It was so heavy that his son and nephew had to pull it with a rope as well as push it across the lawn. Mervyn Victor Richardson saw Hall's mower demonstrated in a park in Concord, Sydney and forgot about it.
Four years later, he made some cylinder type mowers for his son's part time lawn-mowing business. Then he tinkered together a lightweight, cheap, prototype rotary-blade lawn-mower with a peach tin for its petrol tank and a two-stroke engine. Word spread and neighbours clamoured for them. It was the ideal machine to take the backbreaking effort out of mowing the rough grass backyards of Sydney's growing suburban sprawl. Within two years Richardson sold 20 Victa brand mowers and had already begun to export them.
This venture gave him his first taste of success and financial security, but the business did not survive the Depression. By the early s Mervyn, Vera and their baby son Garry were reduced to living in a single room at North Strathfield.
Richardson regularly walked to the city in search of work and eventually became a travelling salesman for the Gold Star Coupon Co.
To supplement his income, he studied logarithmic scales so that he could calibrate by hand and sell slide-rules. A new job as an engineering salesman led to improved circumstances. In the family moved to a house in Bray Street, Concord, that Richardson had designed. When Garry started a lawn-mowing business during university vacations, his father made two complex reel-type mowers to help him.
Driven by the desire to succeed again, Mervyn continued to build lawnmowers in his backyard workshop and registered the name Victa Mowers a corruption of his middle name in mid Over the next two years he built and sold sixty reel-type mowers, powered by imported Villiers two-stroke engines. In Richardson had watched a public demonstration of the 'Mowhall' rotary-blade lawnmower, which required two people to push and pull it over long grass and was never a commercial success.
In August he hit upon the idea of putting a Villiers engine on its side to drive a set of rotating blades. Within a few hours he had assembled the prototype of the Victa rotary lawnmower from scrap metal, billy-cart wheels, and a jam tin used as a petrol tank. To his family's amazement the contraption cut fine grass with precision and yet could plough through long grass and weeds.
Although Richardson had developed rotating reel mowers for his son's business, in August he decided to make a rotary lawn mower similar to the Mowhall, using a Villiers two-stroke engine mounted on its side but utilising a lighter base plate, allowing use by a single operator. He wanted it to be cheaper, lighter and more powerful. It was called the "Peach-Tin Prototype", so named because it was made out of scrap metal with a peach tin used as a fuel tank. By , demand for the rotary mowers was so strong that Richardson gave up his job and became full-time manager of Victa Mowers Pty Ltd.
In , the company had moved to a new factory at Milperra, New South Wales, and its 3, employees were building , mowers a year for export to 28 countries. Since , Victa has sold over 8 million lawn mowers in 30 countries. Archibald taught in country schools and in Sydney from Mervyn's lack of formal education beyond primary school did not inhibit his flair as an amateur designer and mechanic.
After being apprenticed to a jeweller, he worked as a signwriter. In he helped his elder brother Archibald to build a low-winged monoplane, for which they designed a radial engine with contra-rotating propellers. The brothers were filmed demonstrating the machine at Mascot, Sydney.

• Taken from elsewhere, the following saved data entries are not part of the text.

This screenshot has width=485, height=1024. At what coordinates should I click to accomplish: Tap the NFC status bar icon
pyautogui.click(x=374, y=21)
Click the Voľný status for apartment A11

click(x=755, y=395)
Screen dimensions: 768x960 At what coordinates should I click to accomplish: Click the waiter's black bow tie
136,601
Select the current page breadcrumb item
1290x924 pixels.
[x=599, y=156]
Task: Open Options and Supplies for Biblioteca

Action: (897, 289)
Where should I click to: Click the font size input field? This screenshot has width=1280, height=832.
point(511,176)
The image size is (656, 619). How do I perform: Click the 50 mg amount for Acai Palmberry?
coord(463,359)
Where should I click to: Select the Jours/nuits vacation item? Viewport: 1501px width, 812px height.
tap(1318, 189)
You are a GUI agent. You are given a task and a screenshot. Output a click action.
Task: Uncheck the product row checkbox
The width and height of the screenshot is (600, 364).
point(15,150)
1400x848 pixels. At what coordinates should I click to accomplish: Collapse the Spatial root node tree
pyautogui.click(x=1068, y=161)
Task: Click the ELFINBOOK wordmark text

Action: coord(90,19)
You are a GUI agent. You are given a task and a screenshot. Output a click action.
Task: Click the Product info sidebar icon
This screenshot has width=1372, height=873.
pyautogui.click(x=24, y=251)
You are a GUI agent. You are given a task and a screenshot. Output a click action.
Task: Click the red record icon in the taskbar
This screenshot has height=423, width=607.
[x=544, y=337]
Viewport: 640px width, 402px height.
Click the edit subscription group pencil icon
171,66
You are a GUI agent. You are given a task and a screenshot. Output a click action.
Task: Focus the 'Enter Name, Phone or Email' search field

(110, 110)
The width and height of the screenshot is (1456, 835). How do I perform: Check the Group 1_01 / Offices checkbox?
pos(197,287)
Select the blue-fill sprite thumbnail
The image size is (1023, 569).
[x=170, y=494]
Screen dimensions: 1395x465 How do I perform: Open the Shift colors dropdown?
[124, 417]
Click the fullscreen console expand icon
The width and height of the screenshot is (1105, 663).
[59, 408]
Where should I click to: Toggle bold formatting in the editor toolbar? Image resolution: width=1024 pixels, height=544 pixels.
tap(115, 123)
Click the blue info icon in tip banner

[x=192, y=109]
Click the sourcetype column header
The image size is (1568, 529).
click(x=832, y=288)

Later that day Archibald, who had invested everything in the project, crashed the aircraft beyond repair. In the s Mervyn worked as a motorcar salesman.
This venture gave him his first taste of success and financial security, but the business did not survive the Depression. By the early s Mervyn, Vera and their baby son Garry were reduced to living in a single room at North Strathfield.